The Case Against PGVector

pgvector in Production vs. “Nobody Uses This”

  • Multiple commenters report heavy real-world pgvector usage (e.g., thousands of DBs, millions of vectors per DB), contradicting the “nobody runs this in production” framing.
  • Others confirm: it works well up to low-millions of vectors and modest write rates, but pain appears as data and throughput grow (index build times, RAM, query planning).
  • Some at very large scale (billions/trillions of vectors) say Postgres became unsuitable and they migrated to dedicated systems.

Index Builds, Memory Use, and Operational Tension

  • HNSW index builds on millions of vectors can consume 10+ GB and run for hours; people debate whether that’s “a lot” or trivial for a serious DB server.
  • Techniques mentioned: maintenance_work_mem, REINDEX CONCURRENTLY, staging tables, replicas, dual indexes – all workable, but add complexity and disk overhead.
  • Critics argue vector workloads (high-velocity inserts + ANN) stress Postgres’s design and force teams to become indexing and tuning experts.

Filtering, Query Planning, and Hybrid Search

  • Pre- vs. post-filtering is a real problem: highly selective filters plus LIMIT can return too few results, even when many relevant matches exist slightly further in vector space.
  • Iterative scans and parameters (ef_search, max_search_tuples, strict vs relaxed ordering) help but require understanding the planner and data distribution.
  • Extensions (e.g., pgvectorscale, IVF-based plugins, label-based filtering) and external systems (AlloyDB ScaNN, Vespa, Milvus, MongoDB vector, Redis Vector Sets) aim to support better filtered/hybrid search and scale.
  • Hybrid search (BM25 + vectors + rerankers, reciprocal rank fusion) is common; many see embeddings as a first-stage filter, not the whole solution.

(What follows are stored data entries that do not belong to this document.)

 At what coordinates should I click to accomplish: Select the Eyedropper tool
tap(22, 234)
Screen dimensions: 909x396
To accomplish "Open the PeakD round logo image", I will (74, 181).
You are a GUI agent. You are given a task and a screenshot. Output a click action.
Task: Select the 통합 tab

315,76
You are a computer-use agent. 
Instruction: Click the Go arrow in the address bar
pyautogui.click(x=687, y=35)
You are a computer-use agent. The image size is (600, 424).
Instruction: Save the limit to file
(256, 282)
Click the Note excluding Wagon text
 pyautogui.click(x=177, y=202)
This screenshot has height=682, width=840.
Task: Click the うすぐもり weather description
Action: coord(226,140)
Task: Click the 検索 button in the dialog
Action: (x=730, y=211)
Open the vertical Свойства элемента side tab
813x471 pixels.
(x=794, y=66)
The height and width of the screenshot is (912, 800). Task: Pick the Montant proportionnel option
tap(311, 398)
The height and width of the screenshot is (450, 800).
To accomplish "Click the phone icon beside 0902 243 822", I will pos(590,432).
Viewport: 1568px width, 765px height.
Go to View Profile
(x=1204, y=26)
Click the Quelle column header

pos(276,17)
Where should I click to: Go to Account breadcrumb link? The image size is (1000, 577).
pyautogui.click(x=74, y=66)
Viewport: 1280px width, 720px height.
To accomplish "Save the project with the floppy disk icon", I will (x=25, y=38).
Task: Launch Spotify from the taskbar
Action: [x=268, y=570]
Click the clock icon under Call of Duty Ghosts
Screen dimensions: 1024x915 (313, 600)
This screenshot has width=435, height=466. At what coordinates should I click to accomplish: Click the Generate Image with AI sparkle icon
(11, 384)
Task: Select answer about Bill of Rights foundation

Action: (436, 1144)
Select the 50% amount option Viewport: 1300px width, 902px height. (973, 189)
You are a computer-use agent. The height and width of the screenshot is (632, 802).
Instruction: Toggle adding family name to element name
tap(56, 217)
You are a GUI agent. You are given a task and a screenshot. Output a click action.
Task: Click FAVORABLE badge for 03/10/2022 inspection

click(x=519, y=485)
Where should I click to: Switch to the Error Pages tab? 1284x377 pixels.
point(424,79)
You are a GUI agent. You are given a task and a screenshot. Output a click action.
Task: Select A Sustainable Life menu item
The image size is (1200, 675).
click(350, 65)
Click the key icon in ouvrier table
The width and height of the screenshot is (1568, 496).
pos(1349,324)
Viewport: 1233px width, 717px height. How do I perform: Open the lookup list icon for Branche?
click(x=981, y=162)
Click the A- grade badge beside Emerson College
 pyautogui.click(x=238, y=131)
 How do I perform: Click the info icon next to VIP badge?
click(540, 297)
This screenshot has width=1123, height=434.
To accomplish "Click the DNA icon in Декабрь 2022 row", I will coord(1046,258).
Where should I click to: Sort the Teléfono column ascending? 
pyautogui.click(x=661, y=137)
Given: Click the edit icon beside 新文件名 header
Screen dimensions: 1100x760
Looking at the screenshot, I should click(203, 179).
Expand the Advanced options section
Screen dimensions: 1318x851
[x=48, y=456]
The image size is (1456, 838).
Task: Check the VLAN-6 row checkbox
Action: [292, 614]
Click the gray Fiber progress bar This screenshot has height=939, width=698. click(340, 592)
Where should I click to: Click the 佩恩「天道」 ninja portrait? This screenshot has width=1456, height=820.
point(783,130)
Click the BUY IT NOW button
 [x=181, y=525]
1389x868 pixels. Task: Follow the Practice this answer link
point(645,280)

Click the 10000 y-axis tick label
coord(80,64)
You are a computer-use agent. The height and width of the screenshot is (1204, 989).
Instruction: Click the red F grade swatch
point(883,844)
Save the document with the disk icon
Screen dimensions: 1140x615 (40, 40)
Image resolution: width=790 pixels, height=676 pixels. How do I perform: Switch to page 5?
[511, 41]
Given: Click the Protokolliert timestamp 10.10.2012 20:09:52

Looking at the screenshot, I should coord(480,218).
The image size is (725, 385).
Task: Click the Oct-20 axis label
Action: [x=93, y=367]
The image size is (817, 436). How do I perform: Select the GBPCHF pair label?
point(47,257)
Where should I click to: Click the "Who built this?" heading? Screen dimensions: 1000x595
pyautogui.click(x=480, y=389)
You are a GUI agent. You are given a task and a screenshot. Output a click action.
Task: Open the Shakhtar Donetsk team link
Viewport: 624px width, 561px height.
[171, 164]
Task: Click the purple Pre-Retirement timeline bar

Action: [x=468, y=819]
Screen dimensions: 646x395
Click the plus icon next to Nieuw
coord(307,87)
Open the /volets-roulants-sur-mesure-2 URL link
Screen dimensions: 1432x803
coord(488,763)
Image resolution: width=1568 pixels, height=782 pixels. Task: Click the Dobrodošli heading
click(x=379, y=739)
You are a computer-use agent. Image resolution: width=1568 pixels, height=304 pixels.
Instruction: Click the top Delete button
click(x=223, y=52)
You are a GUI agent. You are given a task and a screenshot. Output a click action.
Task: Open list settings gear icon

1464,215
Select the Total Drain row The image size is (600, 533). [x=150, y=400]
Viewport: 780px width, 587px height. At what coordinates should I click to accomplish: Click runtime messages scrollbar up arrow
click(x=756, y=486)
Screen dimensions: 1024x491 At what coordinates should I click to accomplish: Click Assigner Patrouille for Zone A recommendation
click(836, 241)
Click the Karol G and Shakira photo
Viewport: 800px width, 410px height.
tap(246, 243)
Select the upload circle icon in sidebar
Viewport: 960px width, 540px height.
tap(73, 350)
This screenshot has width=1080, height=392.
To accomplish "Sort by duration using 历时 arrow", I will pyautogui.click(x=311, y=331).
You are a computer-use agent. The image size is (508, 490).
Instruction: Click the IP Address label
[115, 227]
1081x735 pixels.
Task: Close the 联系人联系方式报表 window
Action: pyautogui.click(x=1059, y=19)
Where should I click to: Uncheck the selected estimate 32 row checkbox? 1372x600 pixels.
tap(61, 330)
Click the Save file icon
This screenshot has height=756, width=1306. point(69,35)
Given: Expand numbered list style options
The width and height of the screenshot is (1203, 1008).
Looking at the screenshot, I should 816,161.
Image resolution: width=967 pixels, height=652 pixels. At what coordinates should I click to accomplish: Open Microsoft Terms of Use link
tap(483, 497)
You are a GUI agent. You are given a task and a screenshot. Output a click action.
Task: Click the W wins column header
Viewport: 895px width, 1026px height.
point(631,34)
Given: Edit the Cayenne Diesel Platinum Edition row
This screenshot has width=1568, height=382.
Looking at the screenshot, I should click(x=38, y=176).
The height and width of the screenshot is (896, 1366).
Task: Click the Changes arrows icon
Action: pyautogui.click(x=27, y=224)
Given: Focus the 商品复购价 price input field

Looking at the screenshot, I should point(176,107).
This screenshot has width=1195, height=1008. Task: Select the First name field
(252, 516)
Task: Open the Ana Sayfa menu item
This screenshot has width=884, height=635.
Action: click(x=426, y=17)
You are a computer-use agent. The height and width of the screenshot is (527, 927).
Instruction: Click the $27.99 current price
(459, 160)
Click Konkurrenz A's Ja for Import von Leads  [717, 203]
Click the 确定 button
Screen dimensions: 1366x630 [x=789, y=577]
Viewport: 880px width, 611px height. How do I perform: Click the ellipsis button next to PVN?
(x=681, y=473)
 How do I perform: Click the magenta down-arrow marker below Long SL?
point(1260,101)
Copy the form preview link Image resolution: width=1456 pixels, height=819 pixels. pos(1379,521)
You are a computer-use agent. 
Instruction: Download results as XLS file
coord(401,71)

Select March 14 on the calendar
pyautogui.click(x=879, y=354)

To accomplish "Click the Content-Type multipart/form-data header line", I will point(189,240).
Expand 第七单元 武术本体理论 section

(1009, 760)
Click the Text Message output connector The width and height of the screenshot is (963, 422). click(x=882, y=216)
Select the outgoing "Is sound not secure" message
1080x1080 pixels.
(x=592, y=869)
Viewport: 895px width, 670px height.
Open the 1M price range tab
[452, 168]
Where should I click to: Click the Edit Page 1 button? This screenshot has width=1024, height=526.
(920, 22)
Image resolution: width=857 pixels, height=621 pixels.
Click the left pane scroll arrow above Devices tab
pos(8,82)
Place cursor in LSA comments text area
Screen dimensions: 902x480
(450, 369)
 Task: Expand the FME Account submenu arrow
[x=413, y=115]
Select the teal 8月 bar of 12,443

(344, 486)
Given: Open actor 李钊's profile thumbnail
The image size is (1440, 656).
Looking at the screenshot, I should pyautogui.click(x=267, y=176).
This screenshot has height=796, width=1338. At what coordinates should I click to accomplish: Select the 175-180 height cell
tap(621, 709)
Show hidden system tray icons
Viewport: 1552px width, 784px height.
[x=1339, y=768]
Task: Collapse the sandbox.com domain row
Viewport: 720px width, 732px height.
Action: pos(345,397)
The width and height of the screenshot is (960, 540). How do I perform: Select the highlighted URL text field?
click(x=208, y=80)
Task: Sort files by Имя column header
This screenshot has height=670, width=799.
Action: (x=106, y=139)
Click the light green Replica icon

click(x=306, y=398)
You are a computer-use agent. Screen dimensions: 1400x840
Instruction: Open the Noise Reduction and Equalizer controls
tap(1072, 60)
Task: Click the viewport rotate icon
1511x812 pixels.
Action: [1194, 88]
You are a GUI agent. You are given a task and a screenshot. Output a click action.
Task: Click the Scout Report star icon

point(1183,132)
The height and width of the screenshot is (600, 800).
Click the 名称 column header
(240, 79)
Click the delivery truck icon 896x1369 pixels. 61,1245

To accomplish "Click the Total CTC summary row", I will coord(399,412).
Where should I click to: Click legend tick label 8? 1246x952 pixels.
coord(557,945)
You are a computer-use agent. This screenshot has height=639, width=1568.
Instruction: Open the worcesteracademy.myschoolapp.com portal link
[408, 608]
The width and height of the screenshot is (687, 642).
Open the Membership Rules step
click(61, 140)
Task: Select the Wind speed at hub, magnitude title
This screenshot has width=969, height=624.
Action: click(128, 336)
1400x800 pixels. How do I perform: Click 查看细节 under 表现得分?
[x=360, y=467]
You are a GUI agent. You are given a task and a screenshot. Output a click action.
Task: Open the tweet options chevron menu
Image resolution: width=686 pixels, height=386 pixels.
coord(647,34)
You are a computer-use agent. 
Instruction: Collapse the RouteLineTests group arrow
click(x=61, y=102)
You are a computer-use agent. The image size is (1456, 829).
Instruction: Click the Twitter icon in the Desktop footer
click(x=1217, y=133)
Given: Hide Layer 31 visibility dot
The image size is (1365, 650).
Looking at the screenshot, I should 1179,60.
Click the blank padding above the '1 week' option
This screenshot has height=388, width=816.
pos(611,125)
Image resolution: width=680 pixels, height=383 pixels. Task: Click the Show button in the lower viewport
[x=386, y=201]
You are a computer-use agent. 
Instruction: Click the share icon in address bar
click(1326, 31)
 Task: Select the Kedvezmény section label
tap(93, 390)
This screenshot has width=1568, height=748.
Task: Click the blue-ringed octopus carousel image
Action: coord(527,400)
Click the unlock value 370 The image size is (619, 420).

Quantization and Binary Tricks

  • Several teams report strong results using quantization: half-precision storage and binary (1-bit) vectors for indexes, often with >95% recall.
  • Workflows: use binary vectors to cheaply shortlist candidates (e.g., top 100), then compute precise distances on full-precision vectors.
  • This dramatically shrinks index size (e.g., ~32x) and makes pgvector feasible at larger scales; some note it’s surprising how little quality is lost.

Postgres vs Dedicated Vector DBs

  • Pro-Postgres side: fewer moving parts, unified SQL, easier joins/filters, sovereignty over data, good enough for 95% of use cases (docs, support content, small RAG).
  • Pro–vector-DB side: better handling of continuous updates, large indexes, complex filters, and operational concerns (index rebuilds, sharding, consistency) without custom glue.
  • Some advise a separate Postgres instance just for vectors to isolate workloads; critics say at that point you might as well use a purpose-built vector store.

YAGNI, Architecture, and Hype

  • Strong thread around YAGNI: start with pgvector if you have ~100k vectors and simple needs; migrate later if you hit limits.
  • Others warn that pgvector looks fine at small scale but breaks subtly at larger scale (especially filtered search), so teams underestimate future pain.
  • General skepticism about shallow “hello world” blog posts for pgvector and AI infra; praise for experience-based writeups that expose real constraints.

Do We Even Need Vectors This Much?

  • Some argue vector search won’t “fade away” with larger LLM context windows: attention is costly, and indexing remains cheaper than scanning millions of tokens.
  • Others emphasize traditional lexical search (BM25/Lucene) plus query rewriting, expansion, and reranking often gets most of the benefit; embeddings help most in cross-language or clearly semantic queries.